(Provided records begins)

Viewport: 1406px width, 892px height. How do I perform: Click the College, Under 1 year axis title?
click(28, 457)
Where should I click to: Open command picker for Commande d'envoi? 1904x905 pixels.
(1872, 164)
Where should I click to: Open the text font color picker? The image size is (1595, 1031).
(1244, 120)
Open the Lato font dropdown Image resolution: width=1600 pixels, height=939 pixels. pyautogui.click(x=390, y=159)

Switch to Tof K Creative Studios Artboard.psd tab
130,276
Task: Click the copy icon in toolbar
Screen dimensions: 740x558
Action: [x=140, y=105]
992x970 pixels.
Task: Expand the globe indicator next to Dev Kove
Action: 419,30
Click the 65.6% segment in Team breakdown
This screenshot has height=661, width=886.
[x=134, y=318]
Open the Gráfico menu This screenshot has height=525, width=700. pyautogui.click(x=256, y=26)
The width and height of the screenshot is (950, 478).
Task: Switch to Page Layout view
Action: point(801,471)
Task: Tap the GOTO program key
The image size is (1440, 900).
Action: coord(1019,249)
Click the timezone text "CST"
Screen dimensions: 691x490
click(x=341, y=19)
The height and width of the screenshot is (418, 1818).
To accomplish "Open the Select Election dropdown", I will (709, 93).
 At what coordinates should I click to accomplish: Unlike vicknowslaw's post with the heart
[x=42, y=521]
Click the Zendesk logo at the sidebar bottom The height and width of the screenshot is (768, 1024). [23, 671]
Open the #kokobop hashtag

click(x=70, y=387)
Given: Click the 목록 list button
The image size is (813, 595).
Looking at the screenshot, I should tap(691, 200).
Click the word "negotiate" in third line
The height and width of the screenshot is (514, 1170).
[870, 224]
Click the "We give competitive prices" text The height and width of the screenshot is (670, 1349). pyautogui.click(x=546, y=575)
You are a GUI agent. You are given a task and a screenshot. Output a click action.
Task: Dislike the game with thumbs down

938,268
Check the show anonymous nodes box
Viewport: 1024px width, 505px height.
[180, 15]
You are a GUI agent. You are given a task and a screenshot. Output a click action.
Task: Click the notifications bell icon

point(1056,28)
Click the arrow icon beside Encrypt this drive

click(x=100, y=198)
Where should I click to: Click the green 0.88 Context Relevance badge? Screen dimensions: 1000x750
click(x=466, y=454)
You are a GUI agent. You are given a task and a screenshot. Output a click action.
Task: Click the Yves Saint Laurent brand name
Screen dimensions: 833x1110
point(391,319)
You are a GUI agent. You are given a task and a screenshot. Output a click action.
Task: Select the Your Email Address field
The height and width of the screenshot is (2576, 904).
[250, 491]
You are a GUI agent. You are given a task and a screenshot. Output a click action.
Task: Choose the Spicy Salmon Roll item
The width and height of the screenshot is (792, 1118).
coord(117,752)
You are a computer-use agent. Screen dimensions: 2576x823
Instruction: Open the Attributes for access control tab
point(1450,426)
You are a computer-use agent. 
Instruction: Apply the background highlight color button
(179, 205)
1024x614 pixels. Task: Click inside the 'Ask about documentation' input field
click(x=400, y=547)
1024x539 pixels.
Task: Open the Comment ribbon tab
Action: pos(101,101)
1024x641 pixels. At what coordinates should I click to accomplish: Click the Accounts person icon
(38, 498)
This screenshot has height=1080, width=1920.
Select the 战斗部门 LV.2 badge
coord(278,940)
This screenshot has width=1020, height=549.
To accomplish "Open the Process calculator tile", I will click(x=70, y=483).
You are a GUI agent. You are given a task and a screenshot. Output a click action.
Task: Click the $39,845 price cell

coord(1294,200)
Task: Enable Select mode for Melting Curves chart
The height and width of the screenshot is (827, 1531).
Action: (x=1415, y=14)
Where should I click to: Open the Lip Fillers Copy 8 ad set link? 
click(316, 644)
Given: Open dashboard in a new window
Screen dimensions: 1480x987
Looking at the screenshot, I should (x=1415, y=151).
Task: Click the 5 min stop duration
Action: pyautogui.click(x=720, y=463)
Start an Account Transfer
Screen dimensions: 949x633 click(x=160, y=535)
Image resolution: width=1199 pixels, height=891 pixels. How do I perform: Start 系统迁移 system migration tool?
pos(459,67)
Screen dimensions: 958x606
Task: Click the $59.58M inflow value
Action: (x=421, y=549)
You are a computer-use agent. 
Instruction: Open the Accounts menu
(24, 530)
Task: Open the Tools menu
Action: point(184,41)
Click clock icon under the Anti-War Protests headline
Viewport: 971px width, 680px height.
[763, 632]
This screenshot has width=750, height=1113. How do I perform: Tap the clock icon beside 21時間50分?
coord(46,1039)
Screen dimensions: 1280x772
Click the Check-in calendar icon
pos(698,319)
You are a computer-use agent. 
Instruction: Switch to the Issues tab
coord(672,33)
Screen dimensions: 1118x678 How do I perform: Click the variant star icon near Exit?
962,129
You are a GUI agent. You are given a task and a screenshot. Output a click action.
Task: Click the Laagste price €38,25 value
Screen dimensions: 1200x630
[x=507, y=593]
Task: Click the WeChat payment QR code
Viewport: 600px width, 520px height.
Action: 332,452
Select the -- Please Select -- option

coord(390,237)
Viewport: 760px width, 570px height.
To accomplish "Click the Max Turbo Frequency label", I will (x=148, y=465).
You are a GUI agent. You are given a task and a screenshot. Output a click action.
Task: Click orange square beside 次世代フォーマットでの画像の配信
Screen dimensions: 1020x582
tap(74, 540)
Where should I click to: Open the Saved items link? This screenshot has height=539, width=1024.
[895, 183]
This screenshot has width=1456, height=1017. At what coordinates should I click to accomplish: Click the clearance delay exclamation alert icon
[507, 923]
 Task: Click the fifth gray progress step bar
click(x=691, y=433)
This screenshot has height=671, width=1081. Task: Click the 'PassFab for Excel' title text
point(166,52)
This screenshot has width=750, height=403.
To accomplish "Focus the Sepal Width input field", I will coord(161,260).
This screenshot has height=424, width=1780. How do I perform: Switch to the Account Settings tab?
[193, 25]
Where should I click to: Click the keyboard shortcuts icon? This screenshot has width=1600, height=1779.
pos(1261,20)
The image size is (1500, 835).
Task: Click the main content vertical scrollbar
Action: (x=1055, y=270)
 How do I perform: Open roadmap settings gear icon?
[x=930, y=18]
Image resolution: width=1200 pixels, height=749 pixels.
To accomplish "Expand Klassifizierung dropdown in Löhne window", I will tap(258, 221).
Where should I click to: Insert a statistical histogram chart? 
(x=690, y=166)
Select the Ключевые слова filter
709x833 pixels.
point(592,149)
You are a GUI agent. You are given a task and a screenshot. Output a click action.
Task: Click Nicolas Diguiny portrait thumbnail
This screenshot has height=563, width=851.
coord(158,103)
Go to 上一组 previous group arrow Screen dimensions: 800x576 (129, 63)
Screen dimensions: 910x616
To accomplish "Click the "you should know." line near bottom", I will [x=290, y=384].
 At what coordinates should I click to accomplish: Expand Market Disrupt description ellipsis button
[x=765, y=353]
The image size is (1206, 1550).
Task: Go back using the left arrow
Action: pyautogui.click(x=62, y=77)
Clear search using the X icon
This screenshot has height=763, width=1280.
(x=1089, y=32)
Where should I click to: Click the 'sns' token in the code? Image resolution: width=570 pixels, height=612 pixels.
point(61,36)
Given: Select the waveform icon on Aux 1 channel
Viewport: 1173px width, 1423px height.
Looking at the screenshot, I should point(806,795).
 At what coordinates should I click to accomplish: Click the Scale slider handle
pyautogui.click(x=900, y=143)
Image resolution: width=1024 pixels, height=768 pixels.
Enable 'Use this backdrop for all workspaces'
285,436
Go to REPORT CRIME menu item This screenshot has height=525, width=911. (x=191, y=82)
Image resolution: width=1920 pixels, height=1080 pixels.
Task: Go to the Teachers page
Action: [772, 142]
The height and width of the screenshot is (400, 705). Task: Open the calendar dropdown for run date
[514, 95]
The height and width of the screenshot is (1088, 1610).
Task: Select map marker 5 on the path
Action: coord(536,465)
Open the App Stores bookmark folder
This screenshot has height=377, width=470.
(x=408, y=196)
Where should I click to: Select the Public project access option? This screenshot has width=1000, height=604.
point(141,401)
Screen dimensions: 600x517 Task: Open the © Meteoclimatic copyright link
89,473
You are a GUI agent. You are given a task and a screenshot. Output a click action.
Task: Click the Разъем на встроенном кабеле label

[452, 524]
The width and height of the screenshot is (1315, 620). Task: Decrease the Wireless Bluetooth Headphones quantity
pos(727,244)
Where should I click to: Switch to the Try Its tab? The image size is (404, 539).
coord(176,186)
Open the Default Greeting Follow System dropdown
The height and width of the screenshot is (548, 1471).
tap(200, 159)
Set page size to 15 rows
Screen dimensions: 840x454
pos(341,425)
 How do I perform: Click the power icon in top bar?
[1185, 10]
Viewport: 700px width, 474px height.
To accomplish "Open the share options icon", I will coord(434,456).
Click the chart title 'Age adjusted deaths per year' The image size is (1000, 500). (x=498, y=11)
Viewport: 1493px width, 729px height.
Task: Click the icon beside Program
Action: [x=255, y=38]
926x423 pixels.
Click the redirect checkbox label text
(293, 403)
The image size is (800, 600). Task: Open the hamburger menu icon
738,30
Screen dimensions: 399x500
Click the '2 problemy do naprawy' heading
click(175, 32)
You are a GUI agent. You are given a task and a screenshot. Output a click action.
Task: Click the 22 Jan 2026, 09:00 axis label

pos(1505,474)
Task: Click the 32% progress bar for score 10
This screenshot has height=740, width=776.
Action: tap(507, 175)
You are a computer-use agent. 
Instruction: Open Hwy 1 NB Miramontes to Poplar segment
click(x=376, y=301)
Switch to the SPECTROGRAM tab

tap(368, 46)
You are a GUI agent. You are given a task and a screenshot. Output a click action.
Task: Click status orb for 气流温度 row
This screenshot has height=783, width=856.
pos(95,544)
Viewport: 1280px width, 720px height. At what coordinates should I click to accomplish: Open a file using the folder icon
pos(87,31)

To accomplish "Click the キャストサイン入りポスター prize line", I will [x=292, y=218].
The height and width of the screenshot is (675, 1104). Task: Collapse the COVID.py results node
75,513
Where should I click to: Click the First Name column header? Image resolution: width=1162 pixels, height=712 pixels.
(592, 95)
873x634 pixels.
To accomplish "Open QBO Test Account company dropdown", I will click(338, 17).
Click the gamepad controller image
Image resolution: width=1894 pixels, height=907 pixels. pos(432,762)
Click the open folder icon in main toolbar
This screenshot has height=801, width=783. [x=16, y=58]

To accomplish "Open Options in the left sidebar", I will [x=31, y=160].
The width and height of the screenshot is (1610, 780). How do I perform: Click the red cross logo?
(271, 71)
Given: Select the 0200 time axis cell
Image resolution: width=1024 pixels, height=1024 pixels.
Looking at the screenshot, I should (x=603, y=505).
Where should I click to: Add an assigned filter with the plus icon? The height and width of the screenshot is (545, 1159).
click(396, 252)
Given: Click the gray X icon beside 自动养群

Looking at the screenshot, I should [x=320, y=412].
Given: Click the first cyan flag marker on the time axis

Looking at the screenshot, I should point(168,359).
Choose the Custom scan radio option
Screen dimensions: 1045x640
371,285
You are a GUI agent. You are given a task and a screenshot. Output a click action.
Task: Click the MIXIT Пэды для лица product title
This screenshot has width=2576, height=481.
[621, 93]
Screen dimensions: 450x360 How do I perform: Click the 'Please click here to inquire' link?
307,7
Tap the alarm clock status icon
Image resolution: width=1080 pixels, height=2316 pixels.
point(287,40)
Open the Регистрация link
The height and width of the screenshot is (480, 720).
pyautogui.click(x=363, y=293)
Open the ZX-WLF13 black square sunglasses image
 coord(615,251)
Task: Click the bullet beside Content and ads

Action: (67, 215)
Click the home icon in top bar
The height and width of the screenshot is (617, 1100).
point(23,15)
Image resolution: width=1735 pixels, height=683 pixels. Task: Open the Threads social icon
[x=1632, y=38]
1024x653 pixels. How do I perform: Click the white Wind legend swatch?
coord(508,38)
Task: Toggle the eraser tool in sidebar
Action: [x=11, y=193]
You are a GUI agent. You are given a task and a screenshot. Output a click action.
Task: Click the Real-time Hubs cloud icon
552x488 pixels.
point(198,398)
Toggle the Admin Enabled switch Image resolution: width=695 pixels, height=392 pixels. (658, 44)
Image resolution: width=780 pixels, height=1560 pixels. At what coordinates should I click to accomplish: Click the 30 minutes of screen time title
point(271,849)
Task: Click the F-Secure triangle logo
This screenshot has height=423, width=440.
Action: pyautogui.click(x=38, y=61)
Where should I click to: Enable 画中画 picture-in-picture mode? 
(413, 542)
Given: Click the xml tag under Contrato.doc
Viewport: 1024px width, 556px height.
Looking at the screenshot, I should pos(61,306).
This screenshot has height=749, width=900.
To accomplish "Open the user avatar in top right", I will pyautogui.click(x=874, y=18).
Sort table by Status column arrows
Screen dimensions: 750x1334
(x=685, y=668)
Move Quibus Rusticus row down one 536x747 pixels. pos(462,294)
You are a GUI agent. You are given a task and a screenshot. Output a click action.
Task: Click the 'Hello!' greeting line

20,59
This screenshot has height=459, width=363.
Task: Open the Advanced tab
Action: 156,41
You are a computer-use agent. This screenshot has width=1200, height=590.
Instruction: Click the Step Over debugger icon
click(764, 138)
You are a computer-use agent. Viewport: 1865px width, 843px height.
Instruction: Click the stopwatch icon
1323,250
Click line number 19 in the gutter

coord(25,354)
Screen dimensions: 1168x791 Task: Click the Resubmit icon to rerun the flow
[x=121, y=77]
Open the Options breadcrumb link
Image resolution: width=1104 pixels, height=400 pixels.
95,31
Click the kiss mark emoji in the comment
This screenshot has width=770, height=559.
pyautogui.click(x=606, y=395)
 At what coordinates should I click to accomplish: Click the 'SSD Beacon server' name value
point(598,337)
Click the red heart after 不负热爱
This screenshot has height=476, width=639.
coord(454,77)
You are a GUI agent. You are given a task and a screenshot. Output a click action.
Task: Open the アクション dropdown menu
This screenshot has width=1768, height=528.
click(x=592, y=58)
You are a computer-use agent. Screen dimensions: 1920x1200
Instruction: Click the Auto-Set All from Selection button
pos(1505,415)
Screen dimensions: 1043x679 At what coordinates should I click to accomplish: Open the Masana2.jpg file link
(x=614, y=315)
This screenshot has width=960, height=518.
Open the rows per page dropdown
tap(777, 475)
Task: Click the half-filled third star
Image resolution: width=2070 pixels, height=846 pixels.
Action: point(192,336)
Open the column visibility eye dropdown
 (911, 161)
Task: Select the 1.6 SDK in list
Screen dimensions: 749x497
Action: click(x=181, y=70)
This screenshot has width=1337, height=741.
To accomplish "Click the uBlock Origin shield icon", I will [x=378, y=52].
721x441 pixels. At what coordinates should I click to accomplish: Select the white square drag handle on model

(Provided records ends)

Check each line above for the word "third", and copy the lines where it appears.

Click the word "negotiate" in third line
Task: Click the half-filled third star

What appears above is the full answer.